Of course there is prior art for parsing Org-Mode files in python. I could probably use PyOrgMode to do this but when I cloned the repo and tried to parse a some of my files it choked. "It's probably a quick fix to figure out why it didn't work…" is the thing I usually say right before a 5 hour marathon into someone else's code base.
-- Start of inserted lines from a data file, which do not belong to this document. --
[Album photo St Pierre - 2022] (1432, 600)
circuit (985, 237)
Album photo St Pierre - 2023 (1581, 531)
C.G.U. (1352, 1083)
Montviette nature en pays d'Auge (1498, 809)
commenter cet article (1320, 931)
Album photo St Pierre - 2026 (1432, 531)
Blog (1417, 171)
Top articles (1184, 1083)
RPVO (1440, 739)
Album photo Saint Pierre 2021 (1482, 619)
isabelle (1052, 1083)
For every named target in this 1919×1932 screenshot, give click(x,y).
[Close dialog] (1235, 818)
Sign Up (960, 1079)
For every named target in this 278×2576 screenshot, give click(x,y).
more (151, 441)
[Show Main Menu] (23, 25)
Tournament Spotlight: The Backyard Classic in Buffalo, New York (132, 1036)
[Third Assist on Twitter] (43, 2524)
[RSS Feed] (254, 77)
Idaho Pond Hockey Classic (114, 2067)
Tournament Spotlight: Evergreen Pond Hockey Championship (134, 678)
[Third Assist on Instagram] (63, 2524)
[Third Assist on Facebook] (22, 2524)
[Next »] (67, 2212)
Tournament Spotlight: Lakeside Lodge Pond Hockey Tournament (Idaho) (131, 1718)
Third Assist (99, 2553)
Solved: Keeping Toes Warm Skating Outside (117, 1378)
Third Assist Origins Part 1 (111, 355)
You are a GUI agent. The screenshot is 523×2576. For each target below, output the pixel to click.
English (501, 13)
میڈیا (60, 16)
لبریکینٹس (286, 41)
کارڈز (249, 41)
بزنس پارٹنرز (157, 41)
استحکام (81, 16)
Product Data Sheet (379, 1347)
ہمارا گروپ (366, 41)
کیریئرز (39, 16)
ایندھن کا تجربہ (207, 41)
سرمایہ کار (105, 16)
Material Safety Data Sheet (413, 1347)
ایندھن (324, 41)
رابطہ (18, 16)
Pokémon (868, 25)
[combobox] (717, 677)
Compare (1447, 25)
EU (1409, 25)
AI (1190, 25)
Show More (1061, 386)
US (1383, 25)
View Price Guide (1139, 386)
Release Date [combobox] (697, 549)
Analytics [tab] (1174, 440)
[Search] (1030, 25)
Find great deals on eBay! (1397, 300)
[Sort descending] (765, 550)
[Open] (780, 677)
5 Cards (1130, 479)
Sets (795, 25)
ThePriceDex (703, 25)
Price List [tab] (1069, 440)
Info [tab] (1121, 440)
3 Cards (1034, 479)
I made a note to look into it and wrote this (quick and ugly) function instead:
from collections import deque
def parse_headings(headings):
"""Clean up, some headings have ":" and * and other junk in them."""
for heading in headings:
# If we got an empty heading for some reason get rid of it
if heading != '':
hqueue = deque(heading.split(":"))
# egrep will return a filename and the line seperated by a :
# luckily this lines up with org's tag system
fn = hqueue.popleft()
head = []
tags = []
# If there are tags last character will be a ':'
# this check keeps us from parsing headlines with urls at
# the end of them
if heading[-1] == ":":
while len(hqueue):
t = hqueue.pop()
# append to tags unless we've got an empty string
# or a queue item with spaces in it (org-mode tags
# can't have spaces)
if " " not in t and t != '':
tags.append(t)
elif t != '':
hqueue.append(t)
break
# Re-join our head
head = ":".join(hqueue)
# Get number of stars
stars, head = len(head.split(" ")[0]), " ".join(head.split(" ")[1:])
yield (fn, stars, head, ",".join(tags))
This makes it easy to parse headings by using subprocess's check_output() function and egrep
to pull lines that start with one or more '*' followed by a space:
import subprocess
headings = subprocess.check_output('egrep "^[*]+ " *.org', shell=True).split("\n")
Headings can then be parsed using pandas:
import pandas as pd
df = pd.DataFrame(parse_headings(headings),
columns=["FileName", "Level", "Heading", "Tags"])
ti = df['Tags'].str.get_dummies(sep=",").astype(bool)
This gives me a data frame with four columns, FileName, Level, Heading and Tags. I use the core strings method get_dummies() to create a data frame of tag indicator variables so we can look at tag specific subgroups and do basic tag analysis.